Under this new Act, the Anti-Discrimination Commission will be re-named the Queensland Human Rights Commission and as such receive complaints from the public. The specifics of the Act ensure that the Parliament, the government and more importantly, the bureaucracy that administers Queensland’s laws will have to comply with them.
Dan Rogers from Caxton Legal told the ABC the new act would provide a broad spectrum of individual rights. He said Victoria and the ACT had benefited from having similar legislation for over a decade.
“When government departments deliver services, they’re more likely to comply with our fundamental human rights.”
Rogers gave examples of when these rights may be compromised (cameras recording conversations or abuse of search powers by police and government inspectors).
Queensland Council of Civil Liberties president Michael Cope told the ABC that Australian States were some of the last in the world not yet be covered by a human rights act.

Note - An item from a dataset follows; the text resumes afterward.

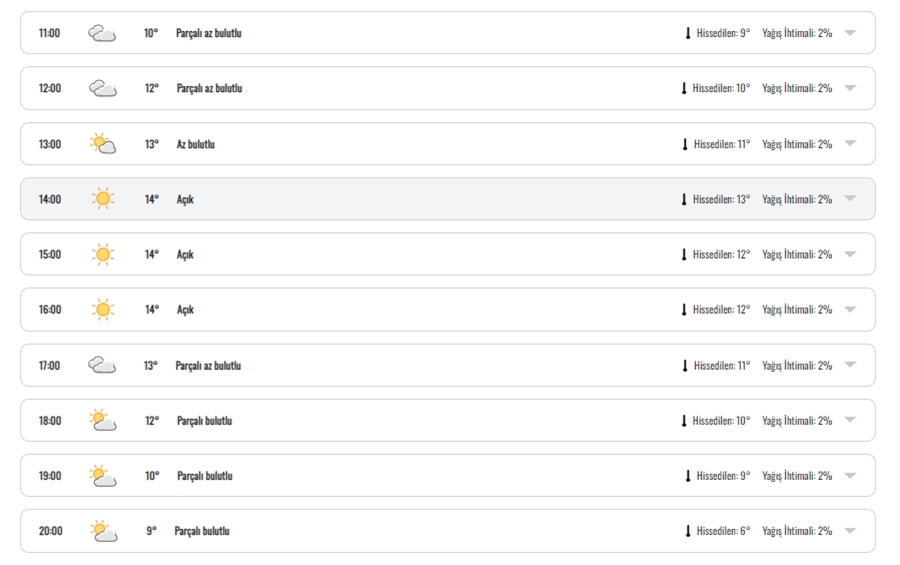Click the 12° temperature in the 18:00 row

“We know from history that democracies can quickly change from being democracies to something else. It only took Hitler six or seven years to transform Germany.”
Predictably, the Queensland Opposition described the new Act as a ‘distraction’ from the real issue (the economy) and harped on about the time and money spent implementing the new Act. (Victoria’s Human Rights Act has been estimated to cost 50c per person, per year).
Most democracies have a bill of rights of some type and 192 member States have become signatories to the United Nations’ Universal Declaration of Human Rights since it was established in 1948. There are eight notable hold-outs: South Africa, Belorussia, Ukraine, Poland, Czechoslovakia, Saudi Arabia, Yugoslavia and Russia.
Since we mentioned Nauru in the context of Australia’s decision to use the tiny island as a holding depot for asylum seekers and refugees, here’s what we know about its place in the world.
Of the nine core United Nations human rights treaties, Nauru, which has been a member since 1999, has ratified or acceded to four of them. They include the UN Convention on the Rights of the Child and the Convention against Torture. In response to recommendations from other States and human rights monitoring bodies, Nauru ratified the 1951 Convention relating to the Status of Refugees in June 2011. Just so we know.
The UN has gone to a lot of trouble to set up a portal to teach children the basics of human rights. It’s not a bad place for adults to digest a summary of the obvious and not-so obvious things we regard as rights.
Item 19 is of particular interest to me and my 27 readers (and an old blue heeler called Herbie who chases his tail when he hears FOMM go ‘ping’ in the inbox):
We all have the right to make up our own minds, to think what we like, to say what we think, and to share our ideas with other people.
That would be of small comfort to journalists jailed last year by regimes that do not brook public dissent. A record 262 journalists were jailed in 2017, amid an aggressive crackdown by government authorities, according to the Committee to Protect Journalists.
In this free-ranging discussion about human rights you may have noticed my own bias creeping in about Halloween. I just do not care for the pervasive infiltration of American ‘culture’ into the Australian-way-of-life. Pumpkins were meant to be cooked and eaten, mate, by me or the dog.
And don‘t get me started on those Council workers cluttering up the only roundabout in the village with a truck and crane adorning the Flame Tree with shiny Christmas baubles and fake presents.
“Mate, you’re infringing on my right to freedom of movement,” the grumpy septuagenarian hollered out the car window.